→ TEXT SEGMENT
▬▬▬

CCD link to neonicitinoids deepens; honey bees colony collapse disorder multiple causes

One of the most important issues requiring the attention of the new President of the USA will be ensuring the safety of the honeybee population and thus America's food crops.

From LandLineMag.com:

SPECIAL SERIES: Bee crisis – OOIDA member credited with discovery
Editor’s note: Staff Writer Clarissa Kell-Holland searches for answers from OOIDA member David Hackenberg of Lewisburg, PA, who is credited with discovering colony collapse disorder or CCD, a mystery that is decimating bee hives worldwide. (To read Part One click here. For Part Two click here.)

Part Three: Lawsuit filed on behalf of honeybees

OOIDA Member and beekeeper David Hackenberg and other beekeepers he talks to regularly are worried that a seed treatment being used in corn and soybeans is slowly poisoning their bees. The treatment, known as neonicitinoid, is a nicotine-based product that became readily available in the U.S. around 2004, about the time he and other beekeepers started noticing a decline in their bees’ immune systems.

▬▬▬

→ PROVIDED DATA

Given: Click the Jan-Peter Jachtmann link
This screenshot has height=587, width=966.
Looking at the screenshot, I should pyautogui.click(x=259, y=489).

▬▬▬

→ WHAT TO WORK ON
1. In the honeybee text, around what year did the neonicitinoid seed treatment become readily available in the U.S.?
2. Reproduce the honeybee text from "SPECIAL SERIES: Bee" down to "bees’ immune systems.".

→ SOLUTION SET
1. Around 2004.

2.
SPECIAL SERIES: Bee crisis – OOIDA member credited with discovery
Editor’s note: Staff Writer Clarissa Kell-Holland searches for answers from OOIDA member David Hackenberg of Lewisburg, PA, who is credited with discovering colony collapse disorder or CCD, a mystery that is decimating bee hives worldwide. (To read Part One click here. For Part Two click here.)

Part Three: Lawsuit filed on behalf of honeybees

OOIDA Member and beekeeper David Hackenberg and other beekeepers he talks to regularly are worried that a seed treatment being used in corn and soybeans is slowly poisoning their bees. The treatment, known as neonicitinoid, is a nicotine-based product that became readily available in the U.S. around 2004, about the time he and other beekeepers started noticing a decline in their bees’ immune systems.